Journalists, economists, and even a puppeteer are among those being honored for their ability to create and inspire.
image via (cc) John D. & Catherine T. MacArthur Foundation
Since 1981, the John D. and Catherine T. MacArthur Foundation has awarded their highly coveted “genuis” fellowship grants to nearly eight hundred recipients in total, each of whom receives $625,000 (raised from $500,000 in 2007) over the course of five years. The criteria for being named a fellow are surprisingly simple. One must possess:?
1) Exceptional creativity.
2) Promise for important future advances based on a track record of significant accomplishment.
3) Potential for the fellowship to facilitate subsequent creative work.
In the past, the fellowship has been extended to include artists, academics, scientists, and even a clown. Billing itself as a “no strings attached” institution, the award is given not on the merit of past accomplishments, but as “an investment in a person's originality, insight, and potential.” While grantees’ prior work is part of the foundation’s selection process, the groups website makes it clear: “the purpose of the MacArthur Fellows Program is to enable recipients to exercise their own creative instincts for the benefit of human society.” As such, the grant is muck more akin to patronage for a recipient’s potential future accomplishments, rather than a reward for their past ones.
Late Monday evening, the MacArthur Foundation released the highly-anticipated names of this year’s fellows. Like in fellowships past, recipients come from a wide variety of disciplines, and fields. The 2015 class of “geniuses” (a term the foundation avoids for its connotation of “a singular characteristic of intellectual prowess”) contains familiar names and faces, as well as less well-known individuals, thrust suddenly into a much brighter spotlight as a result of their having being included in the fellowship’s illustrious roster. Among them are:
Journalist Ta-Nehisi Coates, whose writings about racial politics and the African American experience have propelled him to the forefront of a new generation of cultural critics and social justice advocates.
Composer and actor Lin-Manuel Miranda, creator of the hit musicals In the Heights, and Hamilton, which have helped infuse musical theater with the contemporary vitality of hip hop, R&B, and pop music.
Basil Twist, a master puppeteer responsible for groundbreaking advances in both the artistic and mechanical potential of his chosen medium.
Massachusetts Institute of Technology economist Heidi Williams, who focuses on exploring the market conditions that feed into, and result from, innovations in health care.
LaToya Ruby Frazier, whose photography and visual art focuses on topics of race, inequality, family, and identity in the postindustrial age.

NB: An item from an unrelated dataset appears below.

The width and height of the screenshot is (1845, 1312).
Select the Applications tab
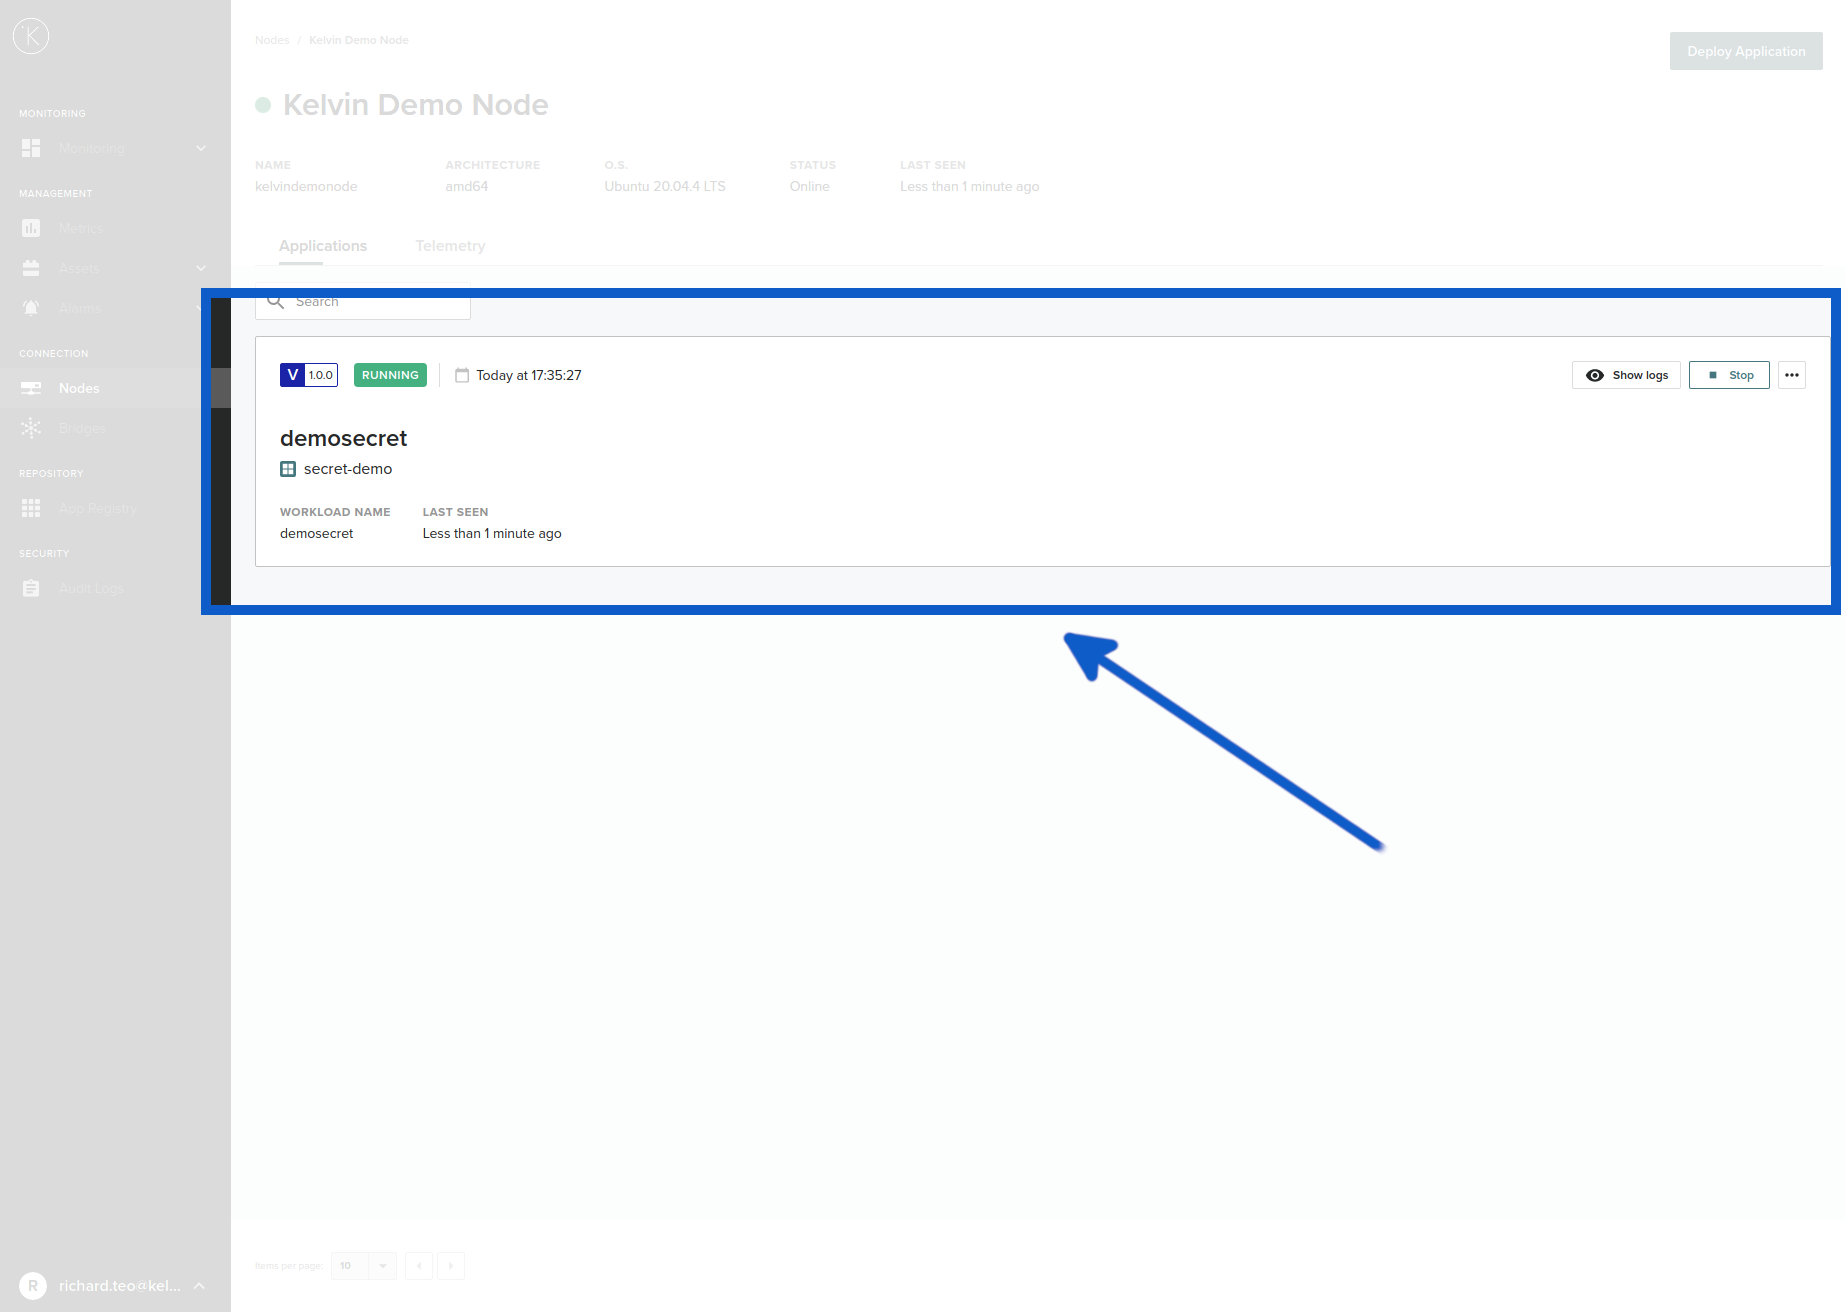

Historian Marina Rustow whose work with centuries-old texts is helping uncover new details about how Jewish and Muslim communities lived with one another in the medieval middle east.
The full list of this year’s twenty four fellows can be found on the MacArthur Foundation’s website. As Foundation president Julia Stasch put it simply: “Their work, their commitment, and their creativity inspire us.”